DATA:
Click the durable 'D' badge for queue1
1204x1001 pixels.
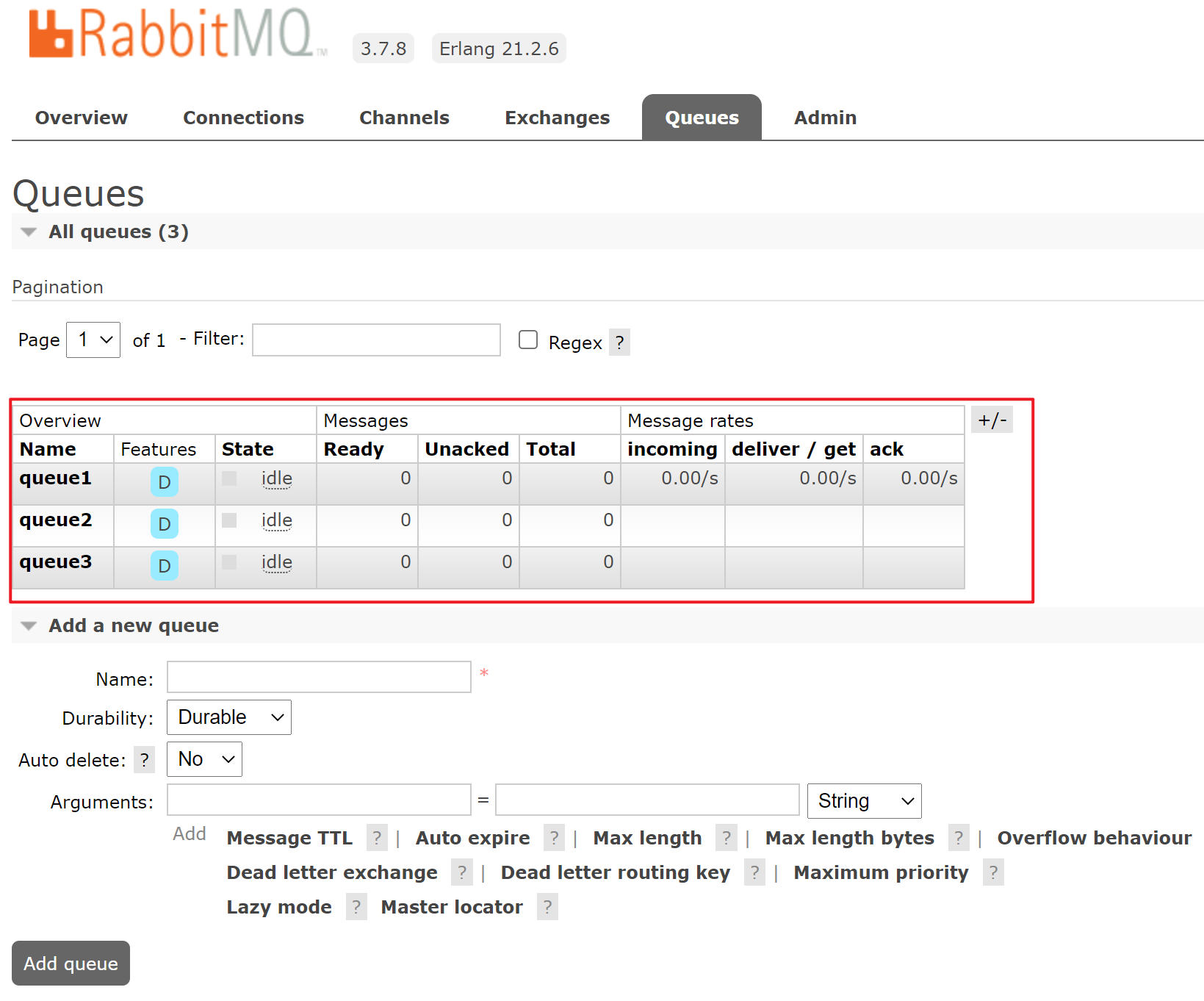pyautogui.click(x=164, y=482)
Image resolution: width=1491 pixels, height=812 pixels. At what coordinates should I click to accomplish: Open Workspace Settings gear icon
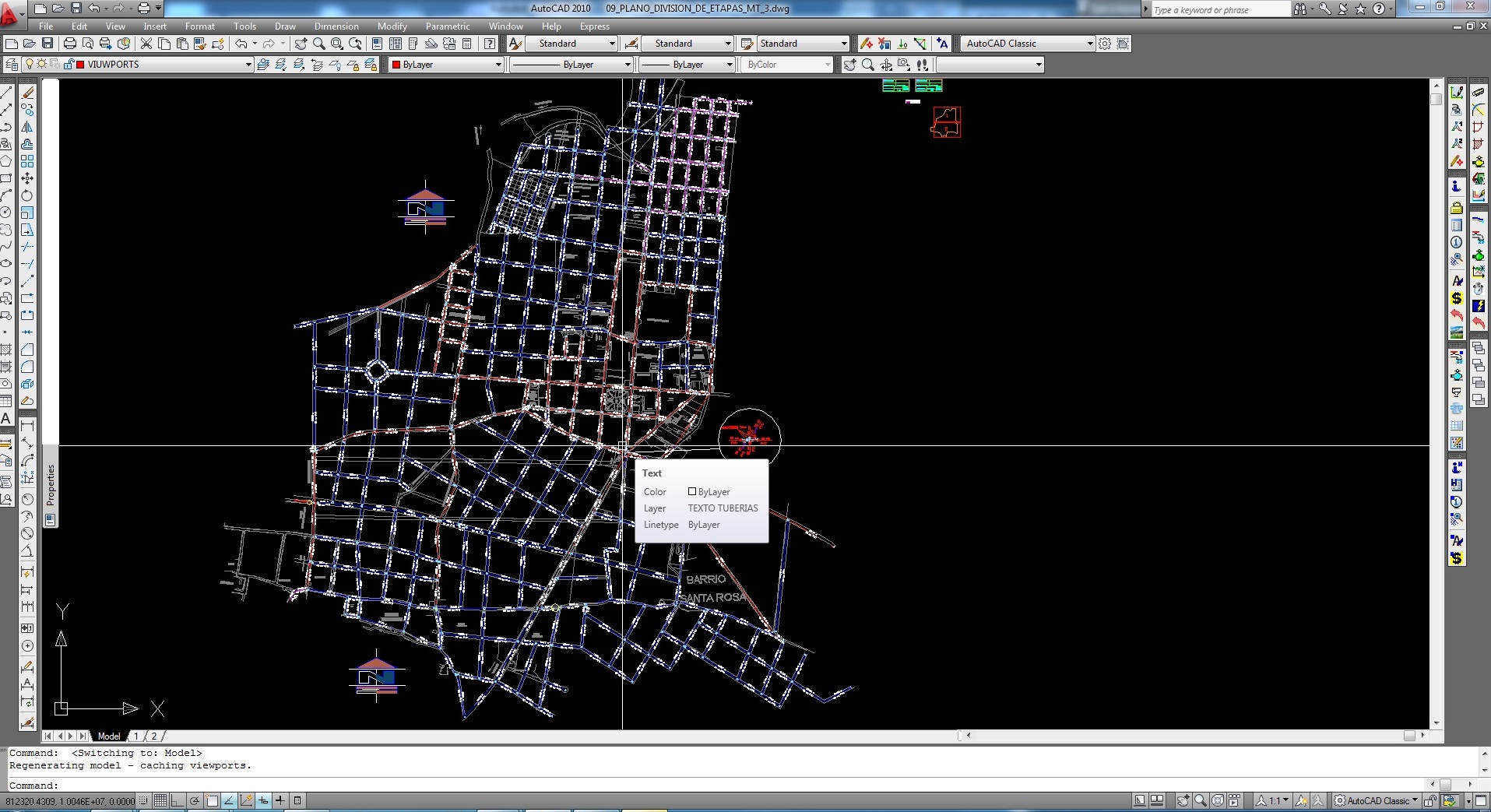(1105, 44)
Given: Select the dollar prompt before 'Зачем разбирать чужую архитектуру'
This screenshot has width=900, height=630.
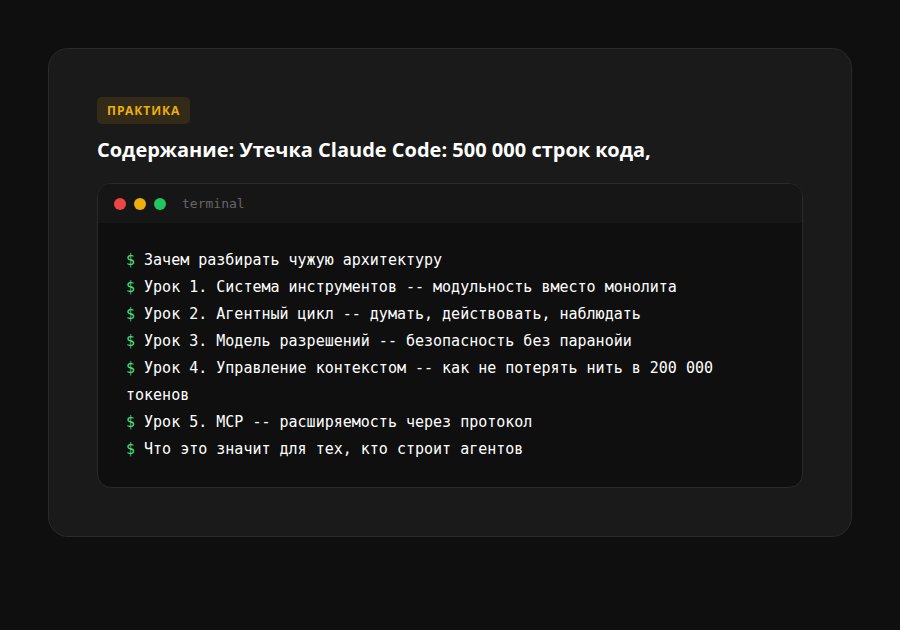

EXERCISE GOAL: Convert the material above into a JSON list of strings, one string per line and no strings for blank lines, and leave the pictures out of the answer.

TASK RESPONSE:
[
  "Click the durable 'D' badge for queue1",
  "1204x1001 pixels.",
  "pyautogui.click(x=164, y=482)",
  "Image resolution: width=1491 pixels, height=812 pixels. At what coordinates should I click to accomplish: Open Workspace Settings gear icon",
  "(1105, 44)",
  "Given: Select the dollar prompt before 'Зачем разбирать чужую архитектуру'",
  "This screenshot has width=900, height=630."
]